Well, as you all probably know now, I've moved away from my beloved Chicago. I'm now living in Milwaukee, Wisconsin. I started law school two weeks ago.

Here are my observations so far. Law school is pretty rad. The people aren't total weirdos. Milwaukee is no Rogers Park, but it'll do.

I'm hoping to keep this better updated now that I'm not living my glamorous life of funemployment anymore.

When I went to college 8 years ago, I knew exactly what I wanted to do... I wanted to go to law school. Four years later, I knew that I didn't. I played pretty hard, tried out some new hobbies, and worked. I made new friends, took some time to try to find myself, and eventually came to the conclusion that while my pseudo-grown up life was a lot of fun, it wasn't going to sustain me much longer. And soon, I'd be thirty. And everyone knows that you need to have your life figured out by the time you're thirty, or you're pretty much screwed for the rest of your life (just kidding). That, and someone told me that it wasn't too late for me to realize my childhood dreams.

So, then I took the LSAT. And then I applied to schools. And I got in. And then I decided that the beautiful city of Milwaukee would be home for the next three years. It's closer to home, still close to Chicago, and relatively metropolitan. And they make beer here.

There is the short version of my arduous journey to law school. Things were (to borrow a phrase from my mom) "meant to be." This is it... the right place, the right time.

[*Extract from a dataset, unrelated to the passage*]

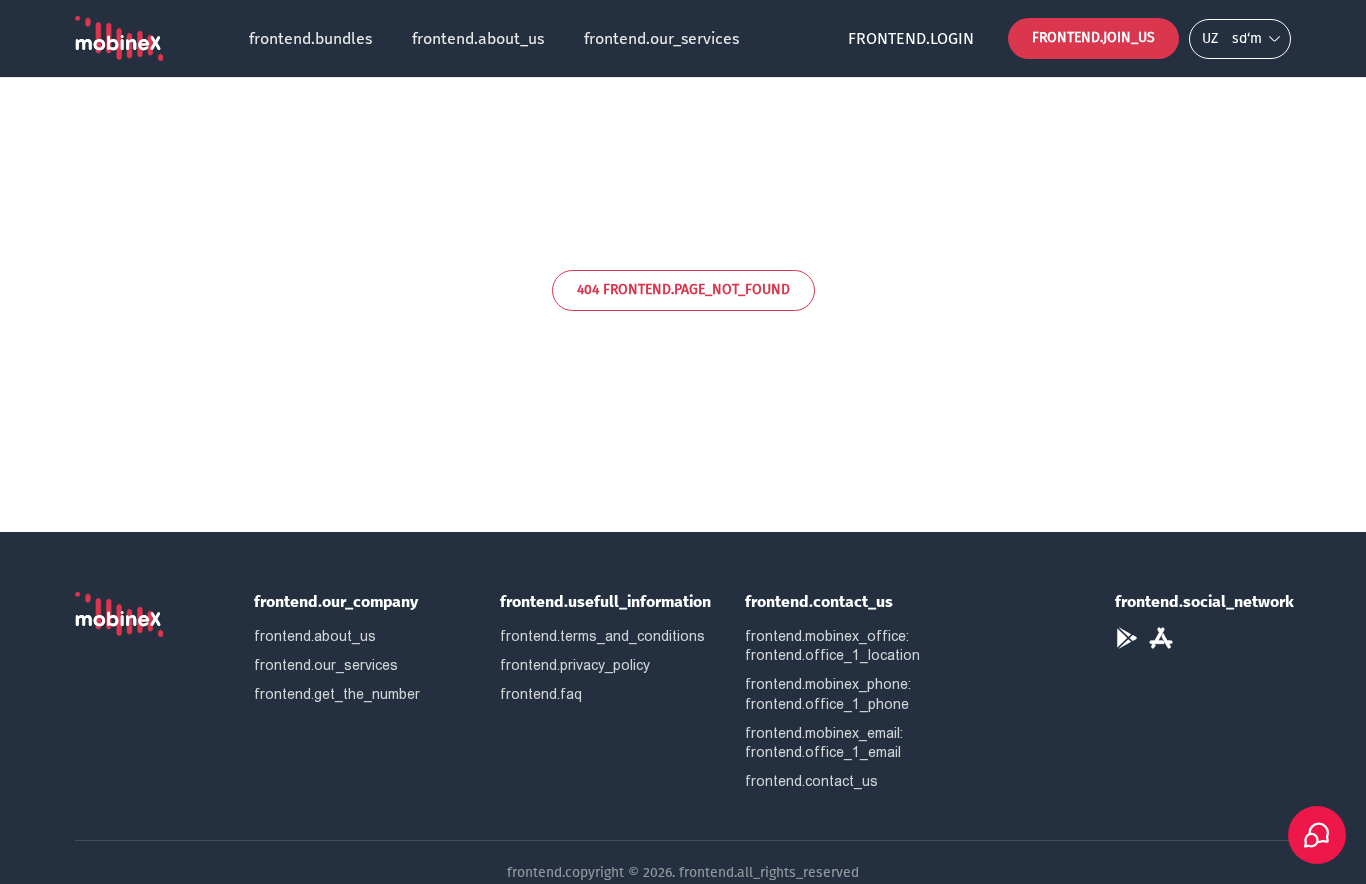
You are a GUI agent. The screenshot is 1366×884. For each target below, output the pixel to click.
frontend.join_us (1093, 37)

I believe that my next three years will be spent in a caffeine inducted blur of adrenaline. I'm excited and a little nervous. It's going to be a lot of work. Good thing that I'm here for the win.

My classes are great. I'm really fascinated by the material we're learning about. The law is like a puzzle that needs to be put together. I have a locker. I have friends. They serve booze in our cafeteria (of which I have yet to partake).

The best thing is I know that I'm really genuinely happy. Ask me how I'm feeling at the beginning of December. I'm pretty sure I'll have a very different answer. And in that case, don't ask me. I'll be too busy having a meltdown over exams.